Pegasus Spyware : How to hack your phone?

Pegasus Spyware is the most powerful spyware ever created by a private company. Once Pegasus can get in the way of your phone, it will invisibly turn your phone into a 24-hour surveillance device.

As many messages as there are on the phone, Pegasus will copy and send it to the specified place. The same goes for pictures on the phone. Pegasus Spyware can record phone calls, even secretly capture your video using the phone’s camera.

You may be talking to someone with a phone in hand. Pegasus can wake up your phone’s microphone and record that conversation without your knowledge. This software thought to have the ability to identify where you are, or where you went, who you met.

Pegasus Spyware
Pegasus Spyware

Pegasus Spyware : How to hack your phone?

Pegasus can be easily accessed on anyone’s phone. This malware can be sent to iPhone or Android phone through any link.

This spyware is activated on the phone when the user clicks on that link. This can also be activated through voice calls. The user of the respective phone will not even notice it.

This malware can enter the iPhone or Android phone and smuggle the user’s messages, pictures, emails. At the same time, this malware can record calls and secretly turn on the microphone.

Phone calls, messages, messages, photos, WhatsApp chats, and even pictures can be received by the customer through Pegasus. Every piece of information about the person concerned can reach that customer through the phone.

The Guardian writes that the NSO has made many improvements to their surveillance equipment since that time. Even if you don’t click now, Pegasus can take possession of that phone.

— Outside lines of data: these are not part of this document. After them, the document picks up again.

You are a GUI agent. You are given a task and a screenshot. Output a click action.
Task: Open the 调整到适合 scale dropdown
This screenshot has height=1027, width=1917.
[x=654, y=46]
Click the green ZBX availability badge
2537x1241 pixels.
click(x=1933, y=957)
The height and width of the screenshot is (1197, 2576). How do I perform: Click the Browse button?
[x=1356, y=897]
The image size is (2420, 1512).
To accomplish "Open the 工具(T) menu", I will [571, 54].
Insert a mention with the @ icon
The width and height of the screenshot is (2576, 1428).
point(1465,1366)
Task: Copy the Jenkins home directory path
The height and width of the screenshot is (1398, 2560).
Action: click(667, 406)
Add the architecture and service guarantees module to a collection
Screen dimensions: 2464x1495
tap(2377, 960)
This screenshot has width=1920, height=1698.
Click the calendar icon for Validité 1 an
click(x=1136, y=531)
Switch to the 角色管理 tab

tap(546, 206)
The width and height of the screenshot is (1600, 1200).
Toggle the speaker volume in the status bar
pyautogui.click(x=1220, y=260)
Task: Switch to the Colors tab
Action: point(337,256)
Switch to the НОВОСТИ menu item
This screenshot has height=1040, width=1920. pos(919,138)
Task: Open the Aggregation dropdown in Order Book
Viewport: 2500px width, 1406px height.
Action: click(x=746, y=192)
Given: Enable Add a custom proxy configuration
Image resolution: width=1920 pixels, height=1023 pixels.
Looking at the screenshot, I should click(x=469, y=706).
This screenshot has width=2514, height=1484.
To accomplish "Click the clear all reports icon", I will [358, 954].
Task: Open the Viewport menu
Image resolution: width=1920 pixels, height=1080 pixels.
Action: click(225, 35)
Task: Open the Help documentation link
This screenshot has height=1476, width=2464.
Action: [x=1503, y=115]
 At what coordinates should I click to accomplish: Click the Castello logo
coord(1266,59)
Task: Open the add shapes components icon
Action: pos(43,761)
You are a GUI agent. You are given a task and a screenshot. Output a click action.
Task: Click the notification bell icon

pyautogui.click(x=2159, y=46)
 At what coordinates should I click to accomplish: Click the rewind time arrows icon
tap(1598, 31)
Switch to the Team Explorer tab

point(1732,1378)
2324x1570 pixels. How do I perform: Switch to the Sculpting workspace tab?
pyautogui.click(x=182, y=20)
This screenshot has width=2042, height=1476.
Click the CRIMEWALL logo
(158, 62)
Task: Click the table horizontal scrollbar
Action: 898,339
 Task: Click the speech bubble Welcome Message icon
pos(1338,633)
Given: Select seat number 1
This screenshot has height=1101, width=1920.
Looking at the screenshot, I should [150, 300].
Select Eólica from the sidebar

Again, even using a software error or bug, this spyware can get into the phone, an error that the phone manufacturers may not be aware of.

World famous people on the list of Pegasus

The list of leaked Pegasus malware includes 13 heads of government, including French President Emmanuel Macron, South African President Cyril Ramaphosa and Pakistani Prime Minister Imran Khan.

The list also includes diplomats, military chiefs and senior politicians from 34 countries.

The British daily Guardian says that being targeted by the Israeli NSO group’s Pegasus malware does not mean that these numbers have been successfully hacked.

The NSO says the company has nothing to do with the leaked database or that any customer macros have been targeted for hacking.

This denial by the software company means that the NSO decides who will be monitored using Pegasus.

The leaked list includes politicians from around the world.

  • South African President Cyril Ramaphosa. He was placed on the hacking list in Rwanda in 2019.
  • The head of the World Health Organization, Tedros Adhanam Gaborriasus. In 2019, interest was shown to him from Morocco.
  • Saad Hariri. He stepped down as Lebanon’s prime minister last week. He was targeted in the UAE between 2016 and 2019.
  • Charles Michel, President of the European Council. He was targeted from Morocco in 2019. He was then Prime Minister of Belgium.
  • King Mohammed VI of Morocco. He was targeted in 2019. His country’s security forces wanted to keep an eye on him.
  • Moroccan Prime Minister Saad Uddin Usmani. He was asked to be monitored in 2018 and 2019. And that was done from his own country.
  • Pakistan’s Prime Minister Imran Khan. In 2019, he was targeted from neighboring India.
  • Former Mexican President Felipe Calderon. He was asked to monitor in 2016 and 2017. He was targeted when his wife, Margarita Javala, was fighting for the country’s highest political office.
  • Longtime US diplomat Robert Malley. He was the chief negotiator on the US-Iran deal. He was targeted in 2019 from Morocco.